Both expose WaitToReadAsync returning ValueTask<bool>. The ValueTask is backed by an IValueTaskSource<bool> instance reused per channel — zero allocation per await on the hot path when the channel has items.

IAsyncEnumerable<T> is a Roslyn-generated state machine. The generated class implements: - IAsyncEnumerable<T>.GetAsyncEnumerator(CancellationToken) — returns the state machine itself. - IAsyncEnumerator<T>.MoveNextAsync() — returns ValueTask<bool> driving the state machine. - IAsyncEnumerator<T>.DisposeAsync() — cleanup.

WithCancellation(token) returns a wrapping struct that, on GetAsyncEnumerator, links the token. Inside the iterator, [EnumeratorCancellation] tells the compiler "merge the public CancellationToken parameter with the linked one passed by the consumer."


Code: correct vs wrong

❌ Wrong: forgetting [EnumeratorCancellation]

public async IAsyncEnumerable<int> ReadAsync(CancellationToken ct)
{
    while (!ct.IsCancellationRequested) yield return 1;
}

// Consumer:
await foreach (var x in svc.ReadAsync().WithCancellation(extCt))
{ /* ❌ extCt isn't linked; ct in iterator is default(CancellationToken) */ }

✅ Correct

public async IAsyncEnumerable<int> ReadAsync(
    [EnumeratorCancellation] CancellationToken ct = default)
{
    while (!ct.IsCancellationRequested) yield return 1;
}

❌ Wrong: producer doesn't complete the channel

public async Task ProduceAsync(ChannelWriter<Item> w, CancellationToken ct)
{
    foreach (var item in await SourceAsync(ct))
        await w.WriteAsync(item, ct);
    // ❌ No w.Complete() — readers wait forever
}

✅ Correct

public async Task ProduceAsync(ChannelWriter<Item> w, CancellationToken ct)
{
    try
    {
        foreach (var item in await SourceAsync(ct))
            await w.WriteAsync(item, ct);
    }
    finally { w.Complete(); }
}

❌ Wrong: SingleReader violation

var ch = Channel.CreateBounded<int>(new(100) { SingleReader = true });
_ = Task.Run(async () => { await foreach (var x in ch.Reader.ReadAllAsync()) Process(x); });
_ = Task.Run(async () => { await foreach (var x in ch.Reader.ReadAllAsync()) Process(x); });
// ❌ Two readers on SingleReader=true → silent corruption

✅ Correct: leave it false, OR use one reader fan-outing

var ch = Channel.CreateBounded<int>(new(100) { SingleReader = false });
// or single reader that hands off:
var ch2 = Channel.CreateBounded<int>(new(100) { SingleReader = true });
_ = Task.Run(async () =>
{
    await foreach (var x in ch2.Reader.ReadAllAsync())
        _ = Task.Run(() => Process(x));
});

❌ Wrong: drop modes without observability

var ch = Channel.CreateBounded<Sample>(new(100) { FullMode = BoundedChannelFullMode.DropWrite });
// Production: drops happen silently; nobody knows.

✅ Correct: track drops

private long _dropped;
private void Write(Sample s)
{
    if (!ch.Writer.TryWrite(s))
        Interlocked.Increment(ref _dropped);
}
// Expose _dropped via metrics.

Design patterns for this topic

Pattern 1 — "Bounded channel + backpressure"

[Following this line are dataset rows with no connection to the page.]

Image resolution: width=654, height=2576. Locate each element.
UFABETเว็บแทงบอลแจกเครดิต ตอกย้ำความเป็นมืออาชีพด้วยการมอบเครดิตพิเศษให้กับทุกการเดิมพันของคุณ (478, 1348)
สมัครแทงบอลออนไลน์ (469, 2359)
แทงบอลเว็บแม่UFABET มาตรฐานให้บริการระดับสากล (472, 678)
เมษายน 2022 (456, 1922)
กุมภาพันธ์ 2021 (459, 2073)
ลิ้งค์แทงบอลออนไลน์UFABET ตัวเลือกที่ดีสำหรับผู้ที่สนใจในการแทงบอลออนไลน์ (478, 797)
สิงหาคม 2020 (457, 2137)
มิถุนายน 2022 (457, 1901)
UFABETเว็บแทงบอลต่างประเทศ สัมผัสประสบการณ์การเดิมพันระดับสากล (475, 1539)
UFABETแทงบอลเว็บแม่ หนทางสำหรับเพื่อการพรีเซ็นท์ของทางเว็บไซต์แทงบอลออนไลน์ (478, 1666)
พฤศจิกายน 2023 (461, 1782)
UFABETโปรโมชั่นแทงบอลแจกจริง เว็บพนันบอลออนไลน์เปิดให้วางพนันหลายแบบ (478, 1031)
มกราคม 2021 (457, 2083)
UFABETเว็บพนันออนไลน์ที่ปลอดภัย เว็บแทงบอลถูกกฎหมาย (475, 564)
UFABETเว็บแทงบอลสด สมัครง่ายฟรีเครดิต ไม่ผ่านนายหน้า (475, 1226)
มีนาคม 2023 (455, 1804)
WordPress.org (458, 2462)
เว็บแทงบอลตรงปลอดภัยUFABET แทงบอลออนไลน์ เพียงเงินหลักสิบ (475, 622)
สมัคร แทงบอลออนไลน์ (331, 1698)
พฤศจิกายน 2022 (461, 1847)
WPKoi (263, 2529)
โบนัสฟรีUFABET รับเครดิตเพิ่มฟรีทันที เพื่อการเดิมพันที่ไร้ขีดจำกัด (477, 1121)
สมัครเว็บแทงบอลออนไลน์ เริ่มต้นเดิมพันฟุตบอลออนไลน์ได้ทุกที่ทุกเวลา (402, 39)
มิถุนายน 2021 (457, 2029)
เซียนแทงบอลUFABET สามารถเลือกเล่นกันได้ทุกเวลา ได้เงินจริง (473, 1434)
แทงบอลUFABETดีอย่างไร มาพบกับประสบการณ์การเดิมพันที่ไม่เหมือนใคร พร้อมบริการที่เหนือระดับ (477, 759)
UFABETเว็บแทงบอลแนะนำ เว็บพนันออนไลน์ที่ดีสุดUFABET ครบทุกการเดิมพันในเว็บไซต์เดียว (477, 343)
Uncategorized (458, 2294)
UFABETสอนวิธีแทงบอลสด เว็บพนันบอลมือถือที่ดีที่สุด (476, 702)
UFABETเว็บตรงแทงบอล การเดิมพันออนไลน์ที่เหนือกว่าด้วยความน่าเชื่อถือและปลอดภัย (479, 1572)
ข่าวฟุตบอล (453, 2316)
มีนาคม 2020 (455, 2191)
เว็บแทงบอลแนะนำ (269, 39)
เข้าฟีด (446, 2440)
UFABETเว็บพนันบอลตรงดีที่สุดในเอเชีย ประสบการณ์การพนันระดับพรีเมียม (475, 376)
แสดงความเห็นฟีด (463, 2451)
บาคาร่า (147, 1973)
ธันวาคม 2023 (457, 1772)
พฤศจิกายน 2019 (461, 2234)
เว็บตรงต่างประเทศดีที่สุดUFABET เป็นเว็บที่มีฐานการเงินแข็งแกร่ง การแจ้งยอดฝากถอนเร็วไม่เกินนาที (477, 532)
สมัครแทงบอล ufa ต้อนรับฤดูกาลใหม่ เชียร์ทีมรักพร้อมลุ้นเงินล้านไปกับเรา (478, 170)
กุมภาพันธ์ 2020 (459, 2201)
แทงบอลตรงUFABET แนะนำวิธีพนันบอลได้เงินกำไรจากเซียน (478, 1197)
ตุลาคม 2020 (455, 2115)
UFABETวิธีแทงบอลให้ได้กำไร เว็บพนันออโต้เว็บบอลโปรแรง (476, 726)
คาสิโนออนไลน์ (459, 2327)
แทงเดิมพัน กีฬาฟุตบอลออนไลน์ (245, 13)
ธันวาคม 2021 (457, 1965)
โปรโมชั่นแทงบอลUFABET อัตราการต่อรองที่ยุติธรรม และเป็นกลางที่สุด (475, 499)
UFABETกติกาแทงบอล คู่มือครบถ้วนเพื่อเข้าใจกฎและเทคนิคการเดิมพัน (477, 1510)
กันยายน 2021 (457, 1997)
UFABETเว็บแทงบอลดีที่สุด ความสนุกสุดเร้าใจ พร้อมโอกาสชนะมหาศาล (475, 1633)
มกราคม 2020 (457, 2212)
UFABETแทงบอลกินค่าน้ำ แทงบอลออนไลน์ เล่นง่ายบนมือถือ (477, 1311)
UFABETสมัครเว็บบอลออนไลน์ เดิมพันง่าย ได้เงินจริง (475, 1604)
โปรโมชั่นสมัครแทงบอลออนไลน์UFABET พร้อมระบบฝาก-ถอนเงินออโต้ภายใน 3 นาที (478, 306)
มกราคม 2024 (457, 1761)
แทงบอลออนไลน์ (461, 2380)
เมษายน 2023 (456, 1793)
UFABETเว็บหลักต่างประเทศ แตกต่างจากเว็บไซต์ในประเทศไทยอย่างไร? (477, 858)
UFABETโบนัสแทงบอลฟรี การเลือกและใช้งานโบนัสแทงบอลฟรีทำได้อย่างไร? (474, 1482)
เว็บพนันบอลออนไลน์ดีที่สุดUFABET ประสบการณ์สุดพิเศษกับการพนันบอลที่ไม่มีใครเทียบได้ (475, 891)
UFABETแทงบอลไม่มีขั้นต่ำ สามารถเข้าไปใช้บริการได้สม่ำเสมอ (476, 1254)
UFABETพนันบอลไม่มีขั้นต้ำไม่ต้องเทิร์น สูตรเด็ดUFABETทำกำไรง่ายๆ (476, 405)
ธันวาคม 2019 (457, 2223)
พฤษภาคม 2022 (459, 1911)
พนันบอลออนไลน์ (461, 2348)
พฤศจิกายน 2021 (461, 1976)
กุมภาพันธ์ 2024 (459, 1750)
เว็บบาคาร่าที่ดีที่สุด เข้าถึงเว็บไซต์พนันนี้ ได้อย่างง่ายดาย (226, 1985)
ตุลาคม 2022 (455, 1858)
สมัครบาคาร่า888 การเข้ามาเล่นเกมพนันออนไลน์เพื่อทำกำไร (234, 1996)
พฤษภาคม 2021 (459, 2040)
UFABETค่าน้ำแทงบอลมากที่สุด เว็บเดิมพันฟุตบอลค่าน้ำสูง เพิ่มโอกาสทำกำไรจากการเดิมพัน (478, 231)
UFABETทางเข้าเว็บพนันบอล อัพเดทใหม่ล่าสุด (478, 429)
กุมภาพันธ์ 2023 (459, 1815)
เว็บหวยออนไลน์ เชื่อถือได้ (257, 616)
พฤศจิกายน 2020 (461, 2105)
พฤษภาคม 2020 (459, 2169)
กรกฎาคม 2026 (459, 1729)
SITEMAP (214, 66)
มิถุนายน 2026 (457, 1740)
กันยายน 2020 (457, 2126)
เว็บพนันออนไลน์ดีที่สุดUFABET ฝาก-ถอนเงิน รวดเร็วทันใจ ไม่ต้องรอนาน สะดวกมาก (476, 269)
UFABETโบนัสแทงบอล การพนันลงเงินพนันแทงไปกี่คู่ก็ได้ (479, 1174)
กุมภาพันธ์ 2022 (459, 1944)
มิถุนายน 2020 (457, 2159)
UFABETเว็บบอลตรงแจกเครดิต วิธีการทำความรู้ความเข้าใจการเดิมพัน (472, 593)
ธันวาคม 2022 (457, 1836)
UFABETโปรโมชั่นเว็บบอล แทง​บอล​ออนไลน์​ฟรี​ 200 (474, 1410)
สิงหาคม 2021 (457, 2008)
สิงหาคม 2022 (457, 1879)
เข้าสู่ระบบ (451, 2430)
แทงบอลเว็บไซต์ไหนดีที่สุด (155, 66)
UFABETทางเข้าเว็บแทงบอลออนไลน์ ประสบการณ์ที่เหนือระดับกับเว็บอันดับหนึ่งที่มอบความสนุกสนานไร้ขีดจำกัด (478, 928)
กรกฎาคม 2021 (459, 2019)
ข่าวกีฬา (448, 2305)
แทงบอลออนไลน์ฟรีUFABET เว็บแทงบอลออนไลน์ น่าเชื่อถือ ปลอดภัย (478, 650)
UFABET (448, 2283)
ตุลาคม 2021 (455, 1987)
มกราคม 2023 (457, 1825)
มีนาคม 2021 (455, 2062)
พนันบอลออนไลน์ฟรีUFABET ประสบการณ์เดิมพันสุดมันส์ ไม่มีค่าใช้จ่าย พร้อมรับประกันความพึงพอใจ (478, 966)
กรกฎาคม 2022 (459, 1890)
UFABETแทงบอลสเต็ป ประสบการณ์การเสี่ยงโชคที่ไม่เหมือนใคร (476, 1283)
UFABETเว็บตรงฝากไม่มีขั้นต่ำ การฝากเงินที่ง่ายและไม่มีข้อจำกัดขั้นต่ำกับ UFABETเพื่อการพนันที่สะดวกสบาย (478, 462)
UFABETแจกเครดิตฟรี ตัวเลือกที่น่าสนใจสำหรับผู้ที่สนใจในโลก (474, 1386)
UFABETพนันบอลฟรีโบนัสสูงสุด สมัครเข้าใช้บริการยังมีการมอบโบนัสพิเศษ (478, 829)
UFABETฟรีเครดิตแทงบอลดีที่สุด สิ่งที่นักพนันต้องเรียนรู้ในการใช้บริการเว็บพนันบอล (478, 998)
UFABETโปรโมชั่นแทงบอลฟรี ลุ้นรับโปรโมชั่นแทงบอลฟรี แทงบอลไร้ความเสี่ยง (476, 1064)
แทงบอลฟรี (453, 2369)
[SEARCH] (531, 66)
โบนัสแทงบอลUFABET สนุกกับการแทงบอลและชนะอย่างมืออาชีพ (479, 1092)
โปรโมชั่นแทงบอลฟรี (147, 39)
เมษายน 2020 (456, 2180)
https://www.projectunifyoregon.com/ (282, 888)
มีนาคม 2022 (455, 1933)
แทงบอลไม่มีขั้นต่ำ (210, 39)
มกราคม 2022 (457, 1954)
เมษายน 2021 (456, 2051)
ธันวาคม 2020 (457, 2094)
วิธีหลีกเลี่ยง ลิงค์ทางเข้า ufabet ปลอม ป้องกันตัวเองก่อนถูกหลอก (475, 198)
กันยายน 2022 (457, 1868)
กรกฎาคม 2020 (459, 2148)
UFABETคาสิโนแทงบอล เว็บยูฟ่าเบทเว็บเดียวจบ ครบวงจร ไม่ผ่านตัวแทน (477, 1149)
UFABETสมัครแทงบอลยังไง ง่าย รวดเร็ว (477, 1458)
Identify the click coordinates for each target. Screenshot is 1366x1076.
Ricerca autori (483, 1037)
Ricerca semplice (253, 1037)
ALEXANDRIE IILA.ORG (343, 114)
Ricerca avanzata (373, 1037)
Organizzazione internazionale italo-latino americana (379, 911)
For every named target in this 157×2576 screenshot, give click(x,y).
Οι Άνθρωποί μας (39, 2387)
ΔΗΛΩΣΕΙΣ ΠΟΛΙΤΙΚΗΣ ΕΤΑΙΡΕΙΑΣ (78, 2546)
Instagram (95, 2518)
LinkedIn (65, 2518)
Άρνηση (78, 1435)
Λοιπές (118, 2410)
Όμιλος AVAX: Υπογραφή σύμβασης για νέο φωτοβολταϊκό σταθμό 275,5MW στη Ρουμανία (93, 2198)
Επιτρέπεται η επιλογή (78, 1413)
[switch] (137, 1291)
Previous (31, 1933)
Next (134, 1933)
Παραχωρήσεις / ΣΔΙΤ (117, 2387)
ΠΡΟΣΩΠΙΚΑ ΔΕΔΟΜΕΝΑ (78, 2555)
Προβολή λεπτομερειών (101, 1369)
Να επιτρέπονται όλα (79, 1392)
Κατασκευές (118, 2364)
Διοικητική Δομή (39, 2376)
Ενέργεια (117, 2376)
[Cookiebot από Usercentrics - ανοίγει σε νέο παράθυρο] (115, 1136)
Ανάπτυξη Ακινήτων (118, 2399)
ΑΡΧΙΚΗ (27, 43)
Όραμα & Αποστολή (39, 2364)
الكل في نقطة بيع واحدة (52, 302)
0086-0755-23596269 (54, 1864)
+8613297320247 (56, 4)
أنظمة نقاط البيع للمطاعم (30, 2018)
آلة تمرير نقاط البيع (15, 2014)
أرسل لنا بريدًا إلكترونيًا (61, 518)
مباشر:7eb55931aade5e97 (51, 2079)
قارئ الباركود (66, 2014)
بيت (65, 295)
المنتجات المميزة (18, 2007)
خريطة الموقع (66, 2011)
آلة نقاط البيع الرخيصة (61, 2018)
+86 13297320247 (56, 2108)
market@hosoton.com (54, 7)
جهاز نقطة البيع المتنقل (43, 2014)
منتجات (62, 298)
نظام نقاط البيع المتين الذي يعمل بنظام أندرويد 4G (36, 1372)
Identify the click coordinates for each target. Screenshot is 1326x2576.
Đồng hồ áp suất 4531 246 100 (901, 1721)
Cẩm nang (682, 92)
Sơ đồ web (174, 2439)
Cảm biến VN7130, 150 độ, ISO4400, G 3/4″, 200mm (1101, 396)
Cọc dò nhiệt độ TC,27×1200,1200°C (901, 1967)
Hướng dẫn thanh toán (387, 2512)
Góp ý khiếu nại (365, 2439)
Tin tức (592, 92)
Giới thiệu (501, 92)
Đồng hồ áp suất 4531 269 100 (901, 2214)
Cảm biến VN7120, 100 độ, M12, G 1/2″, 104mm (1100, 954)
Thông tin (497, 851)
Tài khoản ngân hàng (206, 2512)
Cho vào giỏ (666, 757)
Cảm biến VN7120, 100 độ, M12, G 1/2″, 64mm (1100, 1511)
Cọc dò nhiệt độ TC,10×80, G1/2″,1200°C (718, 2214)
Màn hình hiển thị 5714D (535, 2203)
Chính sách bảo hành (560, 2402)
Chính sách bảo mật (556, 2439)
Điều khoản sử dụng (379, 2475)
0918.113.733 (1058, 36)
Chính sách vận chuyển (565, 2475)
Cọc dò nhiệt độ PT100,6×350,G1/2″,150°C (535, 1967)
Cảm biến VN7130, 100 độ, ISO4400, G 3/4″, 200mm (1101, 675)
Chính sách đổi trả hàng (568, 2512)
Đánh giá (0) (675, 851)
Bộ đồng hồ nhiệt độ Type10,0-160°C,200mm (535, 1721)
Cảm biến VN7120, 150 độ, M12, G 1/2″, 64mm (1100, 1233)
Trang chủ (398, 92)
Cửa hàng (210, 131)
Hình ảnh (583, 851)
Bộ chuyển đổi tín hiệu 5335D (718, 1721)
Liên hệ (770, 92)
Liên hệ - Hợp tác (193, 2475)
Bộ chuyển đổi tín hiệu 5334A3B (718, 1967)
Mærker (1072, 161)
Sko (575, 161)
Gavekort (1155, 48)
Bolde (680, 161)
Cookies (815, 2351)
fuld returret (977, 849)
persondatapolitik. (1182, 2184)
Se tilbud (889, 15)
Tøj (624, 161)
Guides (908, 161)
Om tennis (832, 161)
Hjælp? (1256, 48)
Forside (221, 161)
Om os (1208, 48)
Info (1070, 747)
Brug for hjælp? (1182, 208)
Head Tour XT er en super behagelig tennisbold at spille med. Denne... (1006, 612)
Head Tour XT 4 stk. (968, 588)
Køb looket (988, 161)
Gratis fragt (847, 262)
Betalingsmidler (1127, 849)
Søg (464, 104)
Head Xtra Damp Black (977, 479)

  • Intent: producer naturally slows when consumer is slow.
  • When to use it: any pipeline where the consumer can't keep up sometimes.
  • Code sketch: see "idiomatic pipeline" above.

Pattern 2 — "Drop-oldest for sensor/metric streams"

  • Intent: consumers care about recent data; old samples are useless.
  • Code sketch:
var ch = Channel.CreateBounded<Sample>(new(100) {
    FullMode = BoundedChannelFullMode.DropOldest
});
  • Trade-offs: quietly loses old data; track drop count.

Pattern 3 — "Async iterator over a paged source"

  • Intent: stream paged results lazily.
  • Code sketch:
public async IAsyncEnumerable<Item> AllItemsAsync(
    [EnumeratorCancellation] CancellationToken ct = default)
{
    string? continuationToken = null;
    do
    {
        var page = await _api.GetPageAsync(continuationToken, ct);
        foreach (var item in page.Items) yield return item;
        continuationToken = page.NextToken;
    } while (continuationToken != null);
}

Pattern 4 — "Bounded buffer + Drain"

  • Intent: finish in-flight work cleanly on shutdown.
  • Code sketch:
public async Task ShutdownAsync()
{
    _writer.Complete();
    await _consumerTask;   // consumer drains remaining items, then exits
}

Pattern 5 — "Batch for throughput"

  • Intent: amortize per-item overhead.
  • Code sketch:
const int BatchSize = 100;
var batch = new List<Item>(BatchSize);
await foreach (var item in ch.Reader.ReadAllAsync(ct))
{
    batch.Add(item);
    if (batch.Count >= BatchSize)
    {
        await ProcessBatchAsync(batch, ct);
        batch.Clear();
    }
}
if (batch.Count > 0) await ProcessBatchAsync(batch, ct);

Pros & cons / trade-offs

Aspect Pros Cons
Channel<T> Async-first; allocation-light; SR/SW optimizations Slightly more complex API than Queue<T>
Unbounded Never blocks writers Memory leak risk if producer >> consumer
Bounded Wait Backpressure Producer can stall — propagates upstream
Bounded Drop* No stalling Silent data loss
SingleReader/Writer Big perf win Easy to violate; corruption if so
IAsyncEnumerable<T> Native language support; lazy Allocation per MoveNextAsync if async

When to use / when to avoid

  • Use Channel<T> for in-process producer/consumer: pipelines, work queues, message processing.
  • Use bounded channels by default — gives you backpressure for free. Reach for unbounded only when you can prove writers are inherently slower.
  • Use IAsyncEnumerable<T> for paged or streaming results that can be consumed lazily.
  • Avoid BlockingCollection<T> in new code. Channels are better in every dimension.
  • Avoid drop modes without metrics — silent loss is a production debugging nightmare.
  • Avoid SingleReader=true if there's any chance of multiple readers.

Interview Q&A

Q1. What's Channel<T> and how does it differ from BlockingCollection<T>? Channel<T> is an async-first producer/consumer queue introduced in .NET Core 2.1 / .NET Standard 2.1. It avoids thread blocking and allocations on the hot path (via ValueTask<bool> and IValueTaskSource). BlockingCollection<T> is older, thread-blocking, and allocation-heavy.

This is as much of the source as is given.